Hailed by Spielberg as "one of the most important European pictures about the Holocaust", in 1990 Andrzej Wajda directs Korczak, a biographical picture based on Janusz Korczak's The Ghetto Diary
An accomplished writer, author of over twenty books, for children, about medicine, hygiene, politics and interpersonal relationships, Janusz Korczak, the social activist and doctor is remembered for his struggle to 200 children living in his orphanage in the Warsaw ghetto. When in 1940 the House of Orphans was relocated to the ghetto, Korczak continued to fight for financial resources to pay for the maintenance of the children, and made sure that life in the orphanage ran according to its prewar rhythm. Refusing to accept help to escape the ghetto and abandon the children and workers of the House of Orphans, the last march taken up by Korczak and the children to Umschlagplatz has become a legend and continues to live its own life in a mythologised version.
Andrzej Wajda’s film is a study of the great Polish-Jewish pedagogue’s life and work from service in the 1905 Russo-Japanese war to death in Treblinka. A black and white production, the film contains scenes with archival footage of the Warsaw ghetto shot by German photographers. With a screenplay written by Agnieszka Holland, a musical score composed by Wojciech Kilar, and the lead role played by eminent Polish actor Wojtek Pszoniak, according to Wajda, the film "was a rare chance to illuminate the dark corners of the Polish-Jewish relationship". Wajda and Holland based the story of the film on the testimony of the great pedagogue, written during the time he spent in the Warsaw Ghetto. It is the last work by Janusz Korczak, written as he struggled for survival - his own as well as that of the children who lived with him in the Ghetto.

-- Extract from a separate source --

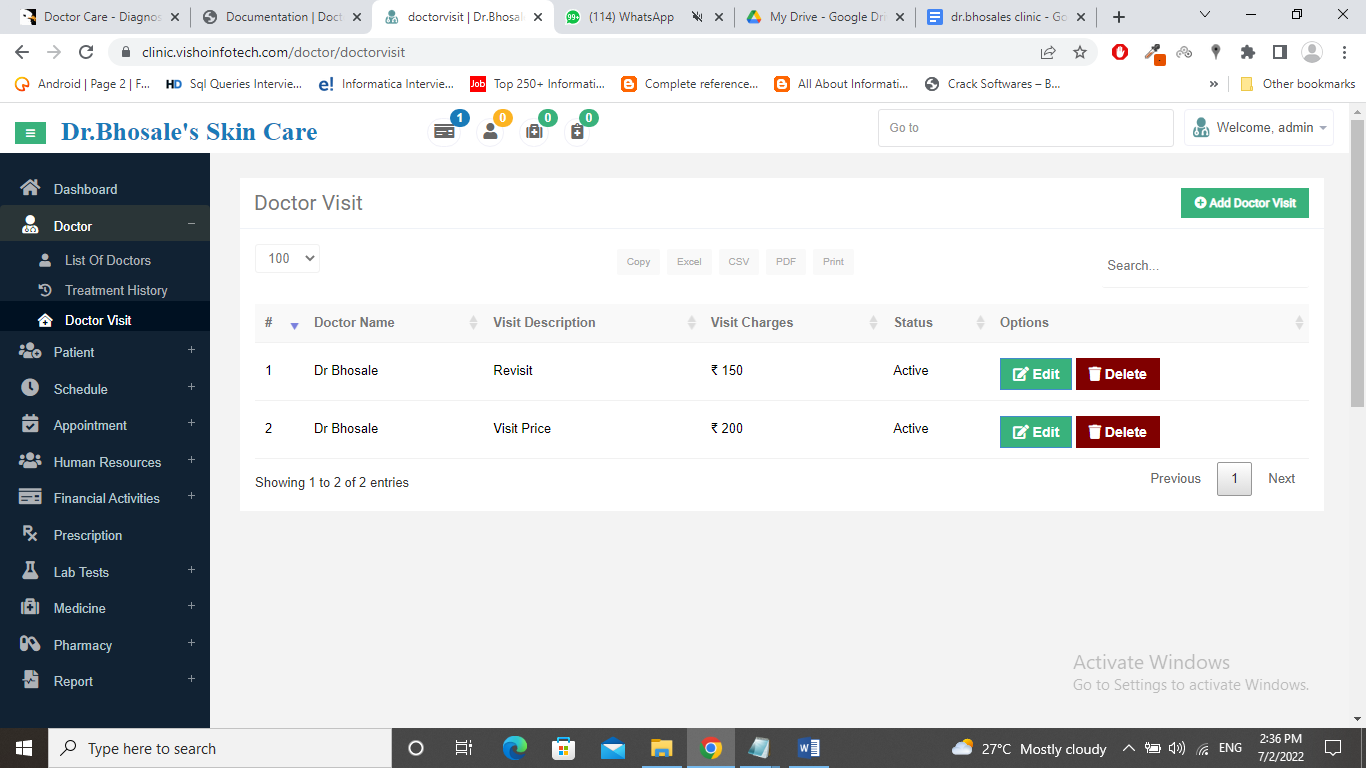
Task: Edit the Revisit doctor visit entry
Action: (1035, 374)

Released in 1990, the movie and especially its last scene became the object of controversy in France. As The New York Times Stephen Engelberg relates,
The film's concluding 30 seconds of fantasy have become the focal point of a bitter assault on the movie by French critics, Daniele Heymann in Le Monde attacked Mr. Wajda for showing Poles in what she contended was an overly favorable light. By contrast, Israeli critics praised the ending as a symbol of hope, several prominent Polish Jews came to Mr. Wajda's defense. Dr. Edelman, a cardiologist and Warsaw ghetto survivor, wrote a letter to Le Monde praising Mr. Wajda for his support of Solidarity and accusing French critics of "a new, anti-Polish chauvinism which is also a victory of Hitlerism.

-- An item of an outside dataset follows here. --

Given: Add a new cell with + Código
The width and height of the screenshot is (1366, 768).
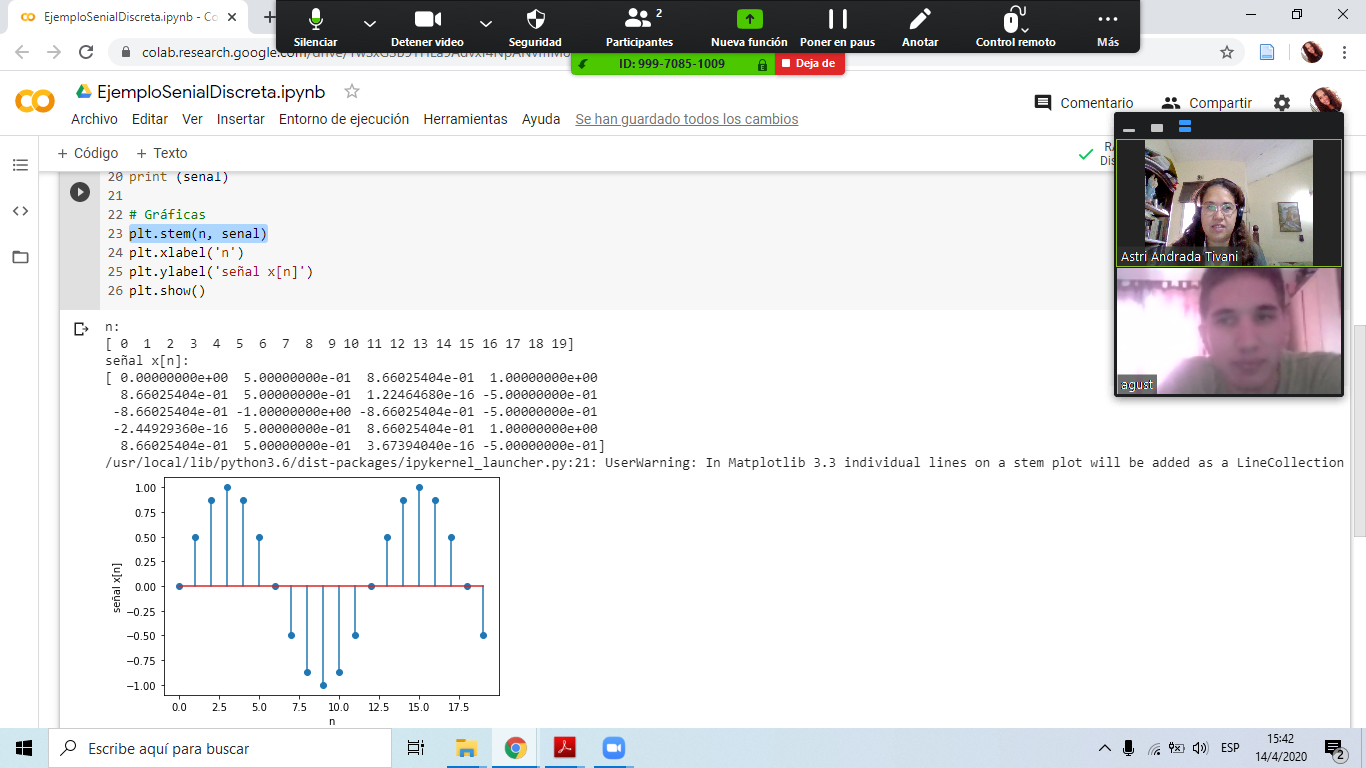Looking at the screenshot, I should pyautogui.click(x=88, y=153).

2012 marks the Year of Janusz Korczak and commemorates two separate dates in Janusz Korczak's life, the 70th anniversary of his death at the Treblinka camp during WW II and the 100th anniversary of his founding the House of Orphans in Krochmalna street in Warsaw.
Korczak is being released in the United States on DVD and Blu-ray.
- Korczak, Poland / Germany 1990, Written by Agnieszka Holland, Directed by Andrzej Wajda, Cinematography by Robby Muller, Music by Wojciech Kilar, Production Design by Allan Starski, Produced by Kadr Film Studio, Cast: Wojciech Pszoniak (Janusz Korczak), Ewa Dalkowska (Stefa Wilczynska), Teresa Budzisz-Krzyzanowska (Maria Falska), Marzena Trybala (Esterka), Piotr Kozlowski, Zbigniew Zamachowski, Aleksander Bardini.